Se define “una persona con miedo o precavida”. Y al final concluye con el pacto de honestidad, que en un capitulo inicial o final, siempre suele estar presente en toda autoficción. Su retrato por supuesto se colgará en la sala de un impórtate museo y todos lo admiraremos y el contemplador volverá a mirarlo y mirarlo. Y por tercera vez admirará su autorretrato. “Y no podrá evitar que sea a mí lo que esté mirando.” ¡Vaya: no parece haber escapatoria para el pobre receptor hacía la plurisignificación; y parece estar muy segura de lo compacto de su Yo! “Mi fisio no lleva razón porque tengo las orejas perfectas y no torcidas.
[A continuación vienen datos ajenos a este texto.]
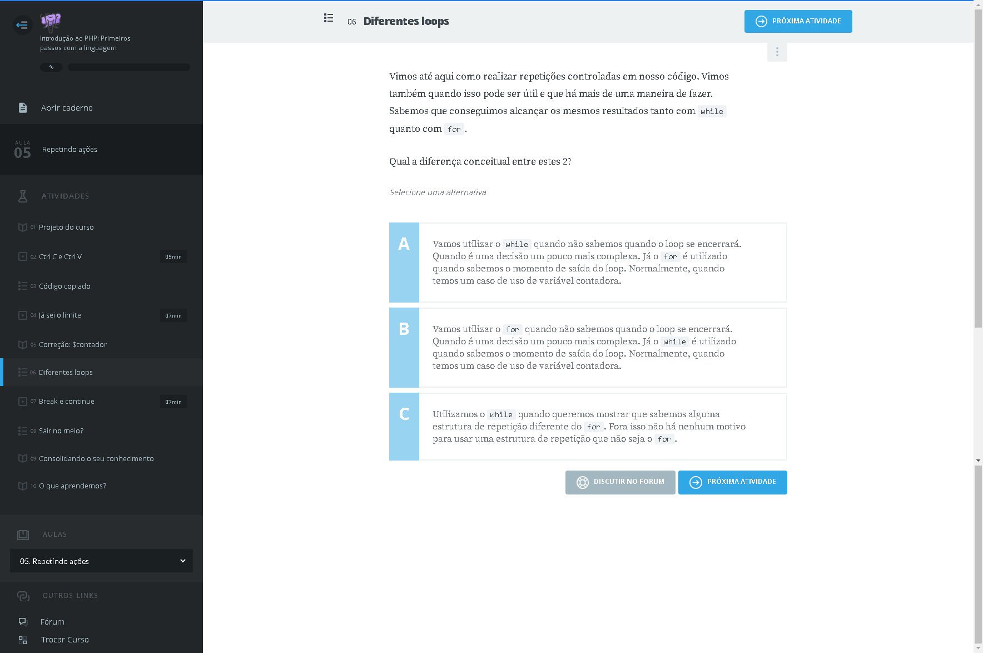Click the back arrow icon in sidebar
The width and height of the screenshot is (983, 653).
pyautogui.click(x=22, y=24)
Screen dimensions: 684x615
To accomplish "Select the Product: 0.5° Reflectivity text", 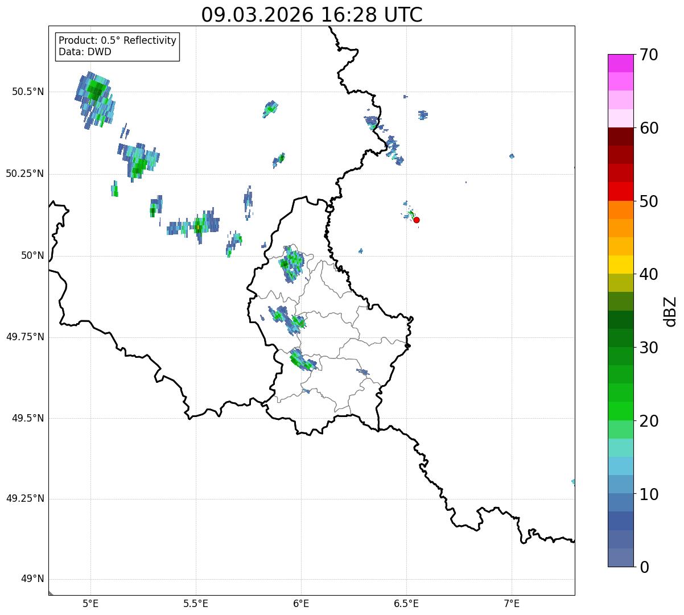I will pos(117,40).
Tengo 40 años y ahora el tiempo seguirá discurriendo, pero de otra forma. Estoy lista para una medición.” Yo no la he medido a ella sino a su autorretrato literario: y se queda corto, bajito, no llega a la altura cualitativa, a los criterios de calidad de una buena autoficción literaria. En su lugar me ha dado una lección del spleen de la mala literatura, tan aburrida como a su autora le parecen todos los estudios de literatura que ha cursado hasta su doctorado; dando una pésima imagen al lector de no creer en este escrito ni quien lo ha escrito.   

Los estudiantes no nos merecemos correctivos como este, sino que se nos premie con una buena autoficción de Cercas, J. Marías, M. Molina, J. J. Millás, Ray Loriga… y sí se trata de evitar un exceso de testosterona literaria siempre nos podrá socorrer La mujer en guerra que es Maruja Torres, con su Calor de verano; o Rosa Montero “La loca de la casa”; o la prosa profundamente filosófica de Belén Gopegui; o Almudena Grandes con un buen relato erótico que no se contenta con el “oscuro y con pelos” como Las edades de Lulú. Rosa Regás tiene muchas autoficciones; y aunque Diario de una abuela de verano lo es de la forma más nítida, recomendaría mejor Luna lunera o La canción de Dorotea. No me acaba de gustar Mi corazón que baila con espigas de Carmen Rigalt por sus parecidos con Sanz. Es algo que ya no sufriré yo, pero me preocupo por la salud psíquica de los futuros alumnos de posgrado, así que cualquier obra sería mejor: la misma Nada de Laforet, y muchas de Matute y Gaite (a las tres estudiaré en mi TFM.) He sugerido autores que, aunque no escriban explícitamente autoficción, siempre imprimen la propia experiencia vital en sus obras. Y sobre todo le aconsejo encarecidamente que sustituya en el plan de estudios esta Lección de anatomía por Ordesa de Manuel Vilas, considerado “mejor libro del año pasado”, un éxito de público (no sé ni cuantas reediciones), obsesión adulante de la crítica y que representa mejor una buena narración autobiográfica.